Of last year’s 100 highest-paid U.S. corporate chief executives, 25 took home more in CEO pay than their company paid in 2010 federal corporate income taxes, according to a new report from the Institute for Policy Studies (IPS).
As IPS puts it:
Corporations don’t dodge taxes, the people who run corporations do. And these CEOs are reaping awesomely lavish rewards for the tax dodging they have their corporations do.
“Executive Excess 2011: The Massive CEO Rewards for Tax Dodging“ shows the 25 tax-dodging CEOs the IPS report spotlights averaged $16.7 million in pay last year, well above the $10.8 million Standard & Poor’s 500 CEO average. Most of their companies registered substantial profits. Yet these same companies actually came out ahead at tax time. They collected, on average, $413 million in refunds from the IRS.
At Verizon, where CEO compensation totaled $18.1 million, the corporation got a federal $705 million federal income tax refund.

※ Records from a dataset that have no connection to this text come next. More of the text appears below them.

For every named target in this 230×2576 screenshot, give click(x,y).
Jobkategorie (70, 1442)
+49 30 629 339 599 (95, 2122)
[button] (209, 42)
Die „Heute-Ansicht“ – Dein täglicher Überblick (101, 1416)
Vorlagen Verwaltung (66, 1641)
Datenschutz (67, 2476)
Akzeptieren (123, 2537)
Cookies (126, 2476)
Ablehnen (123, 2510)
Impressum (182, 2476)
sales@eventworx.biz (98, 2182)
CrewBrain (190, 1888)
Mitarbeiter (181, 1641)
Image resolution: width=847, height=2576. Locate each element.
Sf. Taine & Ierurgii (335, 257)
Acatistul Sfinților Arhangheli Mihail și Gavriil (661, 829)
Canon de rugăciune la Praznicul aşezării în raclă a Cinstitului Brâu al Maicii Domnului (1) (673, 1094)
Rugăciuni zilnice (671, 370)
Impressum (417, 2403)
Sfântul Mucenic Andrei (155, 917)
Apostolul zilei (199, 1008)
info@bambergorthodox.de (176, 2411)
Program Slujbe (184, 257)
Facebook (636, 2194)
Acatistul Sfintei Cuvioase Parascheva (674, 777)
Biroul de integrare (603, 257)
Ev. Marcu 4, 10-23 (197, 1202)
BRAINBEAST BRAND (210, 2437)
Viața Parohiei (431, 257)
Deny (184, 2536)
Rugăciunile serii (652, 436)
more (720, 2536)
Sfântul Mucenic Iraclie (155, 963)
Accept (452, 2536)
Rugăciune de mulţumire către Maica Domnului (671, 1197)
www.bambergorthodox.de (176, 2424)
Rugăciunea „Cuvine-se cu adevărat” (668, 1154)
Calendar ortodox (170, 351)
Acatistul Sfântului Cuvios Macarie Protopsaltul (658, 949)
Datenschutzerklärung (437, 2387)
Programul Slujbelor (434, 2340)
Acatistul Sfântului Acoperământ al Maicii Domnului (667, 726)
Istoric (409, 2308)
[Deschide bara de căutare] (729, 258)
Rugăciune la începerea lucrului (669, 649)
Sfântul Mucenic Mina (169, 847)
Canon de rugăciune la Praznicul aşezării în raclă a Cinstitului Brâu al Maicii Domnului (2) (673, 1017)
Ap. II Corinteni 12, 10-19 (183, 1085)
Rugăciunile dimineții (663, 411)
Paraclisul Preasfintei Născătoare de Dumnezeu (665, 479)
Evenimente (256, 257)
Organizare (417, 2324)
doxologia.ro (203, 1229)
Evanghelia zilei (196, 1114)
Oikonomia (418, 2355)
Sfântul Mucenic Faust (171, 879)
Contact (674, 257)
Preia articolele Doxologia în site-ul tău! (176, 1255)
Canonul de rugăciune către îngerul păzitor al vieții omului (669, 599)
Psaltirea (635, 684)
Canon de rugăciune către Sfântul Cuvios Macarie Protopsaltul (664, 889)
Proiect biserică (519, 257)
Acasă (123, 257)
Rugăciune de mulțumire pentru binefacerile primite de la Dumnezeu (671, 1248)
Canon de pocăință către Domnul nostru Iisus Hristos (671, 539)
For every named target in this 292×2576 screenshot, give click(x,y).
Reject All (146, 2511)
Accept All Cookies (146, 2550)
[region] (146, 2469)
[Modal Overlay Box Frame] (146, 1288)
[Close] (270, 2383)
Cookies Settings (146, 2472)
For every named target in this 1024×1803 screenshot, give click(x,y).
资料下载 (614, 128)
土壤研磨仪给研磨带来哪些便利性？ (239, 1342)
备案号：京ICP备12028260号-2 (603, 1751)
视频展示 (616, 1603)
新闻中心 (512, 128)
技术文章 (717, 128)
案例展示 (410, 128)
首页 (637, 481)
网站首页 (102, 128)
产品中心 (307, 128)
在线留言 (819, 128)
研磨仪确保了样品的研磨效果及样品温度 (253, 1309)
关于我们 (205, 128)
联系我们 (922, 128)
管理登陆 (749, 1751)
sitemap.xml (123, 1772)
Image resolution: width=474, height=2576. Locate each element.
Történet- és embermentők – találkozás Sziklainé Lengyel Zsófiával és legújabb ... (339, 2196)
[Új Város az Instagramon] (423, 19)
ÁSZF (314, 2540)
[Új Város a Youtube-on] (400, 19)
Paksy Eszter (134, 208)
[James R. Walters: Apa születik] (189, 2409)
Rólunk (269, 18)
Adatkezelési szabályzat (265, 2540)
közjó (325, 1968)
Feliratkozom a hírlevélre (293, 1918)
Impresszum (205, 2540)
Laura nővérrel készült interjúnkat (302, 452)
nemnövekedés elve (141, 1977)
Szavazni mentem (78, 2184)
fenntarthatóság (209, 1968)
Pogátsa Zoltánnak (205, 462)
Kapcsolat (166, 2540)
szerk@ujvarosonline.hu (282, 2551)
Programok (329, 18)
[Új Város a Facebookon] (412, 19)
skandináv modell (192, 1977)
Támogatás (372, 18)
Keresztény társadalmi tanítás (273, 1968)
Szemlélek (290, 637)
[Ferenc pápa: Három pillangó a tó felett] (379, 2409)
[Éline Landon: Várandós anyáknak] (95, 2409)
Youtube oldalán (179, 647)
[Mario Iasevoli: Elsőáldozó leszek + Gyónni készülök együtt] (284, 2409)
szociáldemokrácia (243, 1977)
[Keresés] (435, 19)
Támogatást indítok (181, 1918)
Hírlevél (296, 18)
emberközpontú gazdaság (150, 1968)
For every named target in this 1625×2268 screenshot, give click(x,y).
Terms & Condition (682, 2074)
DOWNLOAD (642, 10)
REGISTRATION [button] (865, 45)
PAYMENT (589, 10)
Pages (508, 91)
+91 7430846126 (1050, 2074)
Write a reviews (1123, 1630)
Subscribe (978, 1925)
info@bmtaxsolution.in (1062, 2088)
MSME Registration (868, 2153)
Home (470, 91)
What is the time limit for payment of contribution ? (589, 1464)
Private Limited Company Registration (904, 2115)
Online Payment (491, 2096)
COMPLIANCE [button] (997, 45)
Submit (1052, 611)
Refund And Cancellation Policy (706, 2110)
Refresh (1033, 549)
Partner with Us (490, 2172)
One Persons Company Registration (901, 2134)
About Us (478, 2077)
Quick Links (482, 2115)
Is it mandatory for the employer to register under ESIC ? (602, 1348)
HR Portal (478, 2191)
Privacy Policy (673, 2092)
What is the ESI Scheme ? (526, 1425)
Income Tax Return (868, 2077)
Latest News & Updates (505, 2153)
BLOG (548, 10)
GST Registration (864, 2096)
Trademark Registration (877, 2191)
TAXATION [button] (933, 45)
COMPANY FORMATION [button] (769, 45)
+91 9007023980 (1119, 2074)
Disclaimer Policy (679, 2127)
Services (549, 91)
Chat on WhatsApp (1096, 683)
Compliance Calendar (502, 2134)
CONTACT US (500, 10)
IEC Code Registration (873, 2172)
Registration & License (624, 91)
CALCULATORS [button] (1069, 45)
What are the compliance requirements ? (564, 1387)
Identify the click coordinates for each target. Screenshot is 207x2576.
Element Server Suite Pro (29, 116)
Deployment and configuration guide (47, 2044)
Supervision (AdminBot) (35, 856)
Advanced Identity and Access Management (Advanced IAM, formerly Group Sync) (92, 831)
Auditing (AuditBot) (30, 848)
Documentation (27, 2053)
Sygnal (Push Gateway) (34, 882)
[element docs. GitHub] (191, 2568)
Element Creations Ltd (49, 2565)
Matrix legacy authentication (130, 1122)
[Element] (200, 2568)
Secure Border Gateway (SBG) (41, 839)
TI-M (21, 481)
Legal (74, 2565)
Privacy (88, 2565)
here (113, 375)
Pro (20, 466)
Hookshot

In addition to handing their CEOs big dollars, 20 of the 25 corporations in the study spent more on lobbying lawmakers than they paid in corporate taxes.
Eighteen gave more to the political campaigns of their favorite candidates than they paid to the IRS in taxes.
Verizon was given a tax refund despite earning $11.9 billion in pre-tax U.S. profits—the highest among the 25 firms highlighted in this report.
Also, according to the report, S&P 500 CEOs last year collected $10.8 million in average compensation, a 27.8 percent increase over 2009. The gap between CEO and average U.S. worker pay rose from 263-to-1 in 2009 to 325-to-1 last year.
Eighteen of the 25 firms operate subsidiaries in offshore tax havens, for a combined total of 556 tax haven subsidiaries. Of the seven companies that reported losses in U.S. pre-tax income, five have a combined total of 267 tax haven subsidiaries and a sixth, Nabors Industries, is headquartered in Bermuda.